Мертвец взревел, как дикий зверь, увидевший добычу. Он оттолкнул Брудурин и широкими шагами направился к дому. У Мёнгере внутри всё оборвалось: им с ним не справиться, он намного сильнее. И он уже умер.

– За спину, – велел Глеб, выступая вперед.

Мёнгере охватило отчаяние. Никто с собой даже ножа не захватил. Как же они будут отбиваться? Да и в доме не укрыться, мертвец выломает дверь одним махом.

Звезды сияли, как рассыпавшиеся бриллианты: величественные и безучастные. И в их холодном свете Мёнгере поняла, что хочет жить.

Глеб развернулся:

– Убегай, мы его задержим.

Мёнгере не решалась: они будут умирать, а она прятаться?

– Пожалуйста, – прошептал Глеб.

И она почти согласилась, но тут Брудурин крикнула:

– Эльскур, подожди!

Девушка преградила ему путь.

– Я люблю тебя, – произнесла Брудурин.

Мёнгере наблюдала за ними, перестав дышать: Брудурин прижалась к мертвому жениху. Мёнгере тут же стошнило бы от отвращения. А Брудурин встала на цыпочки, затем осторожно взяла голову Эльскура обеими руками и притянула к себе. И поцеловала.

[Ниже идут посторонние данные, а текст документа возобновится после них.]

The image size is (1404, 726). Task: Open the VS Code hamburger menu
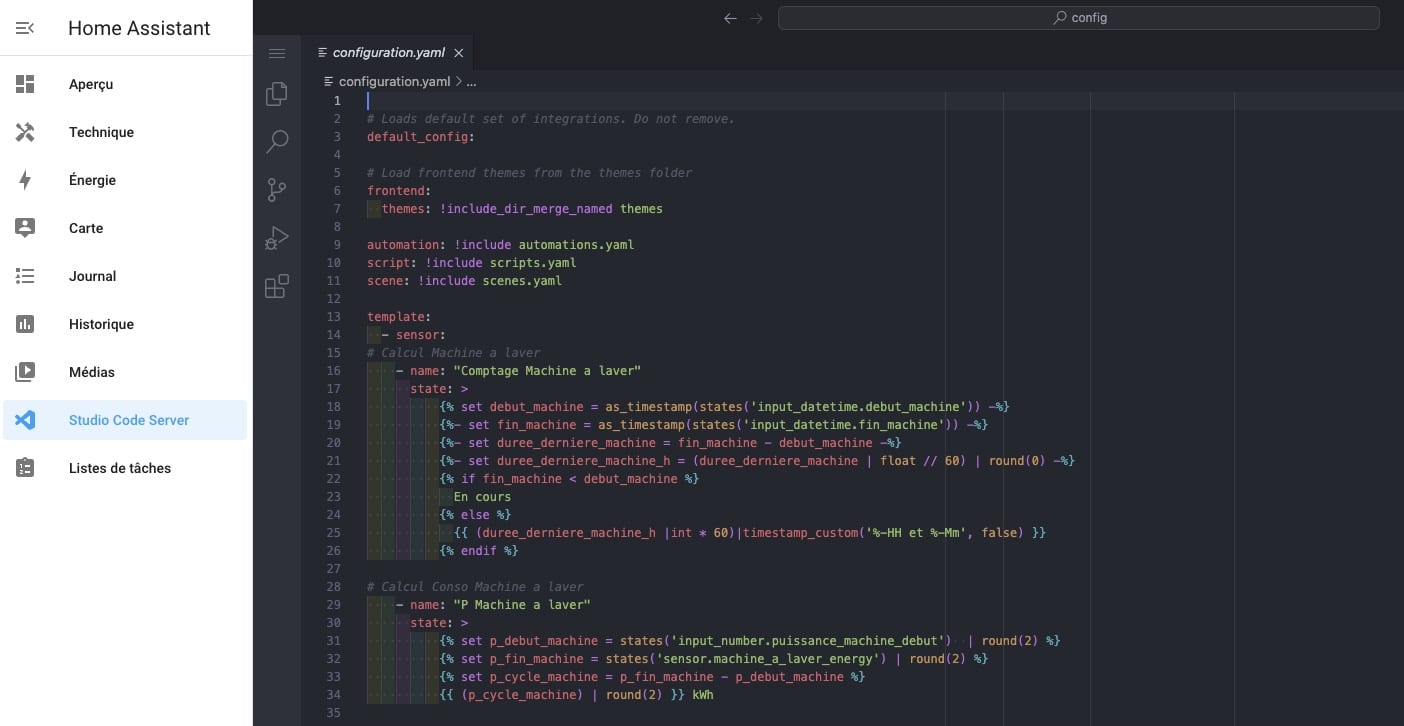tap(277, 53)
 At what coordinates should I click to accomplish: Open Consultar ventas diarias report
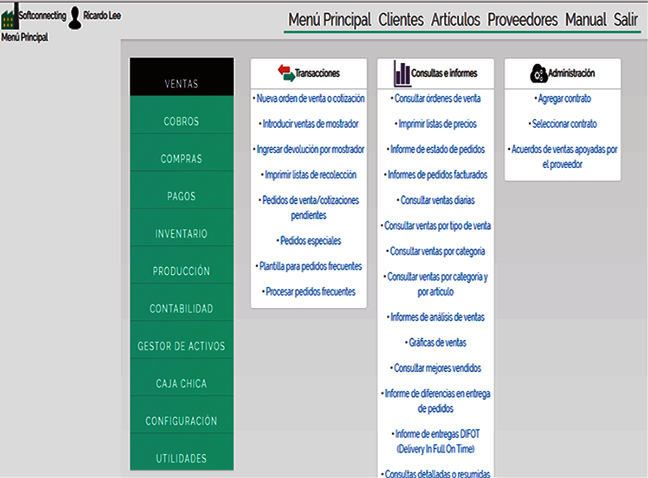(437, 201)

Всё вспыхнуло, точно кто-то произнес: «Да будет свет». Кожа Эльскура потрескалась и начала клочьями сползать с него. Из нее, как бабочка из куколки, выбрался молодой воин. Несимпатичный, Мёнгере на такого бы и не взглянула. Широкий нос, грубые черты лица, слишком длинные могучие руки. Но Брудурин смотрела на него с такой любовью, что было ясно – для нее это неважно. Эльскур подхватил Брудурин и закружил в воздухе. И она тоже начала перерождаться. Волосы поменяли цвет на медно-рыжий, кожа окрасилась в нежно-персиковый. Зазвенели тысячи колокольчиков, точно приглашая гостей на свадьбу. А после Эльскур и Брудурин исчезли.